There are many reasonable reasons why people did not vote in Nigerian elections. For one, the fear of violence always lurks as voting remains risky in violent hotspots, though it is notable that these are not usually areas that middle-class Nigerians reside (with the notable exception of Port Harcourt, Rivers State.
So even though there are reasons for the depressed turnout, it can be argued that more Nigerians would have collected their Permanent Voter’s Card (PVC) and voted if they cared enough.
Nigeria is a lifelong boot-camp that trains its citizens to navigate dysfunctional systems, from completing a university degree to engaging with law enforcement, to registering and running a business. Middle-class Nigerians survive by developing their own complex ecosystem of privately provided security, electricity, education, healthcare and other basic needs. Where they need to encounter the public sector, they navigate these dysfunctional systems—renewing a passport, for example—with their economic power.
If a middle class Nigerian really wanted to vote, she/he would find a way to, as she/he does for everything else Nigeria throws at them.
However, Nigerians have an odd relationship with their democracy. One would hope that Pastor Osinbajo remembers to say in his next sermon that “we war not against corruption or incompetence, but against cynicism, defeatism, fatalism and the other persistent powers that conspire to make us think that our votes do not count.”
The likes of Generals Babaginda and Abacha may be behind Nigeria, but their legacy lives on: many Nigerians are still not convinced that there is any point in participating in politics.
On one hand, this is somewhat understandable. Historically, political activity in Nigeria was a capital offence, and when it did not pose a mortal risk, it thrived at deeply frustrating you, as it did to many Nigerians on June 12th, 1993.

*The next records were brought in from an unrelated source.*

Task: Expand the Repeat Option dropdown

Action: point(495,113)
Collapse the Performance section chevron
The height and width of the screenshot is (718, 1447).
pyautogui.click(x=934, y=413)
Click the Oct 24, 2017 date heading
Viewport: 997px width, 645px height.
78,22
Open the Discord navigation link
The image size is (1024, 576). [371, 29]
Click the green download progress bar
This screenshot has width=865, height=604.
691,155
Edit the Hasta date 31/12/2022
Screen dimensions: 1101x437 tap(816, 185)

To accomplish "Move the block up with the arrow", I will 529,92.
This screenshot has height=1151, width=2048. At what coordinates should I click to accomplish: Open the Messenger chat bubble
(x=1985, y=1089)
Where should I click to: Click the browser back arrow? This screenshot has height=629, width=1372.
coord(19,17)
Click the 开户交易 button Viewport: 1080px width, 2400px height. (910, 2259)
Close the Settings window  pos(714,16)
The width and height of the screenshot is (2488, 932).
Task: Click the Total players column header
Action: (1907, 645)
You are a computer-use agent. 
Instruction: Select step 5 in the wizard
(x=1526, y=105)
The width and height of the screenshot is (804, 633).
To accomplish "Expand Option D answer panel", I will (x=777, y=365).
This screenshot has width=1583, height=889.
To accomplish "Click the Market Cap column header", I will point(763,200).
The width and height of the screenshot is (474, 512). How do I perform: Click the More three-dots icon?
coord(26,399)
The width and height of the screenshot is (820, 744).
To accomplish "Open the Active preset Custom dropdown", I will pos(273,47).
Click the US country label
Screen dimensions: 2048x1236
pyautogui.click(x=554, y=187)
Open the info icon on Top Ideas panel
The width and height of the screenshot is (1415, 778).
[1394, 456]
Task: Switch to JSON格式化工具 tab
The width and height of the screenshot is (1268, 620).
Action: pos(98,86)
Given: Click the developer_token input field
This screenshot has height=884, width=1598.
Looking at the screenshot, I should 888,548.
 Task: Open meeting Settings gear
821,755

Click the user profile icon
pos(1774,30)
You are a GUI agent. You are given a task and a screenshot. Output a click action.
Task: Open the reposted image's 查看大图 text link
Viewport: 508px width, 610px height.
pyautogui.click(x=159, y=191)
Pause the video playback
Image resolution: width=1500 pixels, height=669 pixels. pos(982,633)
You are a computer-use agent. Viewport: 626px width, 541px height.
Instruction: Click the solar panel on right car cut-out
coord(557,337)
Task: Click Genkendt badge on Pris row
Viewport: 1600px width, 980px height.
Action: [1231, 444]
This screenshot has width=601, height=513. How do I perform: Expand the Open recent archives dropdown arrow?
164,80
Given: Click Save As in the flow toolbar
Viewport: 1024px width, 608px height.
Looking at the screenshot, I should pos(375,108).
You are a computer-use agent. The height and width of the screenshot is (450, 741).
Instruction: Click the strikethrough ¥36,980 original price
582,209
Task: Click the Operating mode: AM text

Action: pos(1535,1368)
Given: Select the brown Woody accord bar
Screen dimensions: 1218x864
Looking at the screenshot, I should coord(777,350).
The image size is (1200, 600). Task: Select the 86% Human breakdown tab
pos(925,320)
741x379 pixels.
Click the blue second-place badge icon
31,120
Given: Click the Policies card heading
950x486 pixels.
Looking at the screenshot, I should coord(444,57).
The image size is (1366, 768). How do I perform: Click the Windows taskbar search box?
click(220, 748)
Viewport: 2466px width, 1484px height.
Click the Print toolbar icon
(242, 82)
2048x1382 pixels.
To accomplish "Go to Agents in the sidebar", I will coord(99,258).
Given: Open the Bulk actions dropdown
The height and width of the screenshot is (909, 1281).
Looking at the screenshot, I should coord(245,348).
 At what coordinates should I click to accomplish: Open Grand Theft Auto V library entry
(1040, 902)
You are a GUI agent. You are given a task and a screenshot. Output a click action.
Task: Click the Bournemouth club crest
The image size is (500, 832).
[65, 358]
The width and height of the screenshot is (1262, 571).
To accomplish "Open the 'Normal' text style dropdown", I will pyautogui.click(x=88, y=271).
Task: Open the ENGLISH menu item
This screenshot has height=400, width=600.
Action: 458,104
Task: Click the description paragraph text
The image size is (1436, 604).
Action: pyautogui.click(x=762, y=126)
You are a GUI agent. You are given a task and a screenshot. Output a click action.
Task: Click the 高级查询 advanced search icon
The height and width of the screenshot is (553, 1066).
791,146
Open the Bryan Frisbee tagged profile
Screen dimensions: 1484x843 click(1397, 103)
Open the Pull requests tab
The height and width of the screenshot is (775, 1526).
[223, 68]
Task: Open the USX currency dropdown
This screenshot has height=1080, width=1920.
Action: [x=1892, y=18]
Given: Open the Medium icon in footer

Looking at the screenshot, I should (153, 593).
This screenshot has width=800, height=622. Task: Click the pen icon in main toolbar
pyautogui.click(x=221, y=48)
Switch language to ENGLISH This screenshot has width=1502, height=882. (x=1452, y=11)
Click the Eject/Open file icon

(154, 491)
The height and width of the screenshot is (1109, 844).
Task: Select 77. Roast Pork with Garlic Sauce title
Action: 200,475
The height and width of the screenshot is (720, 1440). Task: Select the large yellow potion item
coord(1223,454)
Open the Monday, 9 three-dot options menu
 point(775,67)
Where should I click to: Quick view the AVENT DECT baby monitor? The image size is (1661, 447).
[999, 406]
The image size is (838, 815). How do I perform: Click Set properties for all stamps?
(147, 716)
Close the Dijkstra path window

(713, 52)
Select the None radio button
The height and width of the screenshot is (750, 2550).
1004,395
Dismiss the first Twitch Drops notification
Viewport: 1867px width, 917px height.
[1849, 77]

Nigeria’s wily military oppressors carefully managed the transition to democracy on their terms, only slightly tweaking the system so they could swap their fading uniforms for starched Babanriga, maintaining their influence, wealth and power. It is no surprise that two out of four rulers in the Fourth republic are not just ex-Generals, but ex-military presidents.
Furthermore, most Nigerians did not have to fight to reach this point. Since the June 12 elections, Nigeria has never really had its South Africa moment where millions of adults who have never voted in their lives, realise the real significance of having and exercising this powerful right.
But Nigerians must understand that voting is powerful, whether elections are rigged or not. Simply showing up to vote in numbers will show the rulers that the people are aware of their influence, that their needs need cannot be ignored.
Some have argued that voting is only a worthy pursuit in a system that works, but it is essentially the only purely peaceful way to unsettle a system that doesn’t work. Legendary leaders like Lee Kuan Yew will not simply fall out of the sky to fix the system for Nigeria.
The perception that the ruling class used cash to sway voters in many parts of the country led Nigeria’s middle class to theorise that poverty was the weapon of sinister rulers used to manipulate poor Nigerians into selling their votes.
In the same way, apathy is the tool used to stop “enlightened” people from coming out to influence the system. Whether they vote for an opposition or fringe party, the best form of protest is at the ballot box. Our present capacity to vote, with all the flaws in our democracy, remains the most potent tool we have ever had.